Soup is not a meal, Vera!

Incidentally, when the weather is really (pick your adjective from the list above,) when I put on my motorcycle helmet, it feels like I’ve dumped a bowl of Campbell’s Southwest-Style White Chicken Chili Soup over my head. I don’t know why it’s that soup in particular. I tried to get an explanation from the National Weather Service, but they kept hanging up on me.
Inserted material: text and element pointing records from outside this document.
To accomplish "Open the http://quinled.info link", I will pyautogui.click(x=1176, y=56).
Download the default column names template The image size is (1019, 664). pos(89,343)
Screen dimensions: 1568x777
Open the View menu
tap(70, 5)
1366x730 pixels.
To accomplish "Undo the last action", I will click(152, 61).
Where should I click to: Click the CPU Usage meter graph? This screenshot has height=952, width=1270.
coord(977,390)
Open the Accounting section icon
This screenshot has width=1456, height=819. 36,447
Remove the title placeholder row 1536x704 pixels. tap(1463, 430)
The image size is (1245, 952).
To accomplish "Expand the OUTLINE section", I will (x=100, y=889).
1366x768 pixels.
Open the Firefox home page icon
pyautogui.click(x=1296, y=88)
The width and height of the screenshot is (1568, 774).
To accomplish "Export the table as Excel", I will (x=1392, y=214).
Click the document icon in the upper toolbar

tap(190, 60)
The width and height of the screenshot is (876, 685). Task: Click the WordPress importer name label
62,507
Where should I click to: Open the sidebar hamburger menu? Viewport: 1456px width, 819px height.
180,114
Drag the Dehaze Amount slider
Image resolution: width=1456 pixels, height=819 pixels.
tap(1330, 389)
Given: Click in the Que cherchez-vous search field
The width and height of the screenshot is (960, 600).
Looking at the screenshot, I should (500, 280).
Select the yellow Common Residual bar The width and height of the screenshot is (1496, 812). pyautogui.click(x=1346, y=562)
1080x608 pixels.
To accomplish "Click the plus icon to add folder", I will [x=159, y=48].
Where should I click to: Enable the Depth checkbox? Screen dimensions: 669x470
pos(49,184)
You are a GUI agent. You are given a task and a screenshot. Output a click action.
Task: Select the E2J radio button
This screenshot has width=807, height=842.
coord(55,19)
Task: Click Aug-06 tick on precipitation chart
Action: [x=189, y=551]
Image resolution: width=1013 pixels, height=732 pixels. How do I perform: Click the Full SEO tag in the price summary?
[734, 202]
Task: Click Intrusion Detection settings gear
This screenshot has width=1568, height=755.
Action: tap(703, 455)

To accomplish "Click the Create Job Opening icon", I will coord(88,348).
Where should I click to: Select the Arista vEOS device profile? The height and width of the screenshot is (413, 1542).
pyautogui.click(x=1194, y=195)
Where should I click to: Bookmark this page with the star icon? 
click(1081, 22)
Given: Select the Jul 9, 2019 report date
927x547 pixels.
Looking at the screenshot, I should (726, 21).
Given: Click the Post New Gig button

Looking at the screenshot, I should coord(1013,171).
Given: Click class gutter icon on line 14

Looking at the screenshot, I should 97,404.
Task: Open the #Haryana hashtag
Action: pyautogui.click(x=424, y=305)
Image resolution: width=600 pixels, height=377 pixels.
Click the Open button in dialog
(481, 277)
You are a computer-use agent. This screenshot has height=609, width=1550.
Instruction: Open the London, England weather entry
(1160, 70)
Maine Med buying building occupied by Pizza Villa restaurant

Oh, that’s great. Now when you go in for a pie, they’ll make you wait an hour in the main lobby before ushering you off to a tiny room where they’ll insist that you take off your clothes for no particular reason. Five different people will come in to poke and prod you and ask a thousand questions that don’t seem in any way related to the pepperoni and pineapple pizza you came in for. Then you’ll wait some more before a stern looking man in a white coat comes in to tell you that everything’s fine, you’re just hungry, and he’s prescribing a bag of Funyuns and a Yoohoo to go with that delicious, thick-crust pizza you still haven’t seen yet. You may eat eventually, but wait til you get the bill, my friend. What the hell is a “pepp func panel” and why does it cost $400? Exactly what is a level 3 topping fee and why are you being charged $229 for a single black olive? All things considered, I think we’d all be better off if the pizza joint bought the hospital, instead. You call ahead, explain what you want, and if you’re not all fixed up in 30 minutes or less, it’s free!

I just threw up a little

Do people really put pineapple and olives on pizza? Seriously, bro. Stop that.

Hot enough for you?

But seriously, it may be hot and irriguous (that’s nine and that’s a record) out there, but I just saw my first back-to-school sale advertisement of the summer and you know that means it’s going to be snowing any day now. Those back-to-school merchants are horrible people who probably put weird stuff on their pizza.